Do you think the experiences your students are having in your practicum will help them be better lawyers? If so, how/why?
The practicum experience will enable attorneys to hit the ground running, while some colleagues who still are essentially “law students” will lack the experience gained in my practicum. For example, my attorneys will not be surprised by childish behavior in a supposedly sophisticated business environment; they will not be thrown off base when a supervisor asks them to drop what they’re doing and handle something else; they will not draft a 10-page memo packed with “legalese” and send it to a nonlawyer executive; they will check corporate policy and consult with other colleagues before responding to a shareholder’s inquiry; they will not freak out when asked to handle a topic they’ve never heard of before.
What do you think the hardest thing is for students in terms of adjusting to this different style of learning?
I think the hardest thing for students in this style of learning may be realizing that mistakes will make a huge difference the year after 3L. Tests aren’t exercises any more; they affect other peoples’ lives. So their handling of an assignment has repercussions far beyond a grade.
Any particularly favorite moments from this past semester’s class?
After the bank’s CEO (actually, an actor) led a meeting on Dodd-Frank and asked questions of various attorneys who had responsibility for certain provisions, he and I stepped out of the room and overhead someone say, “My palms were sweaty” and someone else, “Is this what it’s going to be like next year?”

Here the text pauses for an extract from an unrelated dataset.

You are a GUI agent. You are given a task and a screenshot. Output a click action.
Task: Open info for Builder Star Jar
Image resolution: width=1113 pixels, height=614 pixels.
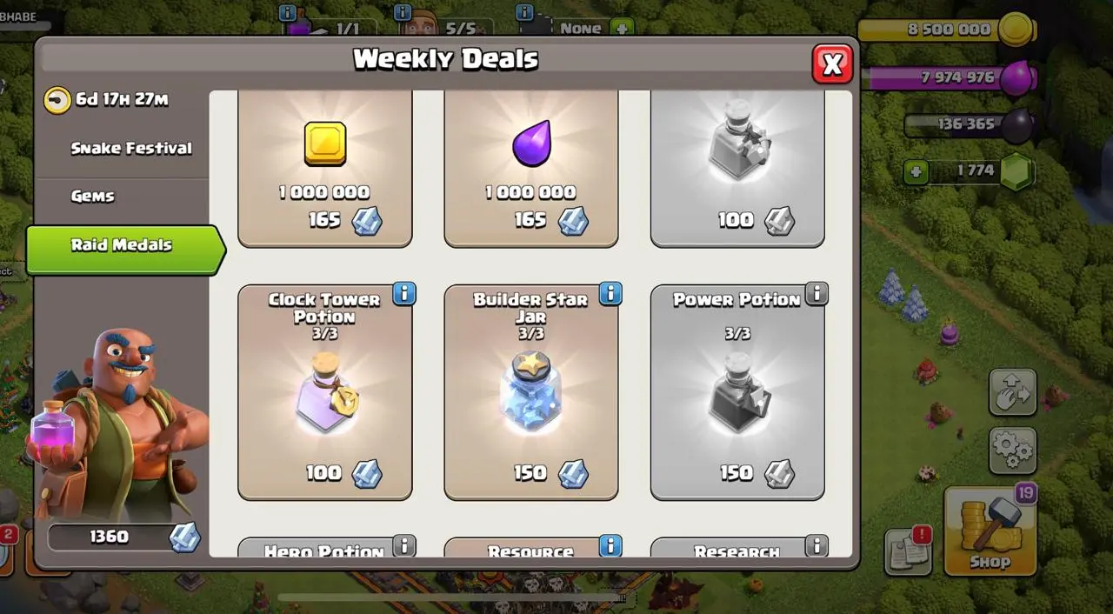(610, 294)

At one point, the Office of General Counsel was focused on determining how the bank’s proxy statement needed to be changed to implement several Dodd-Frank provisions. An email appeared from a fellow who wanted to nominate a director (secretly sent by a friend of a student, not by the professor). One student promptly answered, saying thank you for the inquiry and indicating that the bank would respond as soon as possible. Another student sent a detailed email explaining the law on the subject. A certain amount of heat animated team discussions between then and our next meeting, when we discussed whether the response had been approved by the rest of the class, whether the emails had been sent according to bank policies and procedures, and whether the sender might have been a “corporate gadfly,” and other issues.

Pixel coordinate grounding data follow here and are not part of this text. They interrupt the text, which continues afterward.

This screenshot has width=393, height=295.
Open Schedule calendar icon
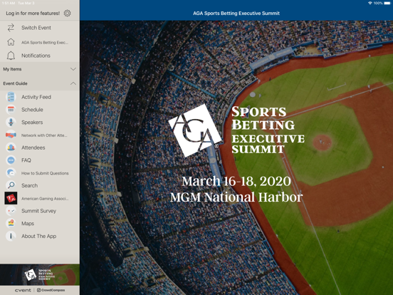click(x=11, y=110)
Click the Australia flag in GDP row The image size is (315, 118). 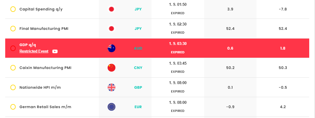click(111, 48)
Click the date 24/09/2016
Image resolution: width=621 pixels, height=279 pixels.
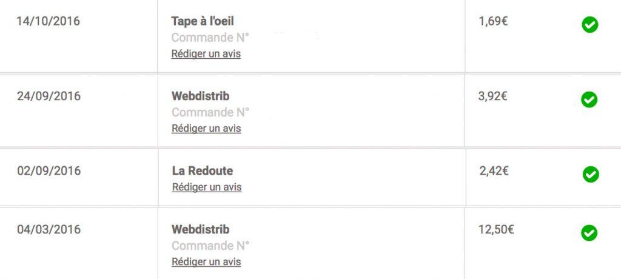[49, 96]
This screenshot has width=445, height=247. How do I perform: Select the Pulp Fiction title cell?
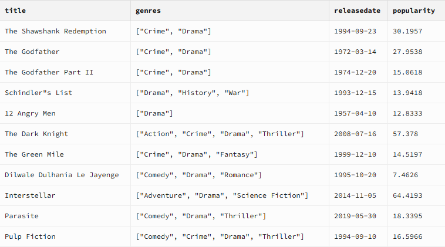tap(65, 236)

When the class began to work on final projects, we eliminated a few Thursday meetings. One of those weeks, I asked the class to attend at least an hour of the law school’s Fringe Lending Symposium. On Monday, the General Counsel sent an email conveying the CEO’s disappointment that no one except the General Counsel had come to the “company event.” The second paragraph of the email described the CEO’s blowing up about whether our Dodd-Frank implementation plan was complete and urging the Office of General Counsel to double-check and make sure it covered everything. When we discussed this email at our next meeting, several folks pointed out that the second paragraph was unfair, so we talked about how we might handle it – which demonstrated that corporate emails can be as juvenile as arguments with spouses and friends when they deteriorate from the point of anger to unrelated jabs.
How do you feel your class fits into a student’s larger law school experience?
The first two years help students develop a solid base of legal skills, including an ability to spot issues. Practicum and clinical courses help students apply these skills while expanding their legal, business and practical knowledge. The more varied a lawyer’s experience and knowledge, the more effectively he or she can identify and analyze issues and help clients solve problems. The Banking Law Practicum also reminds us that we need other smart people, many of whom are not lawyers, as much as or more than they need us.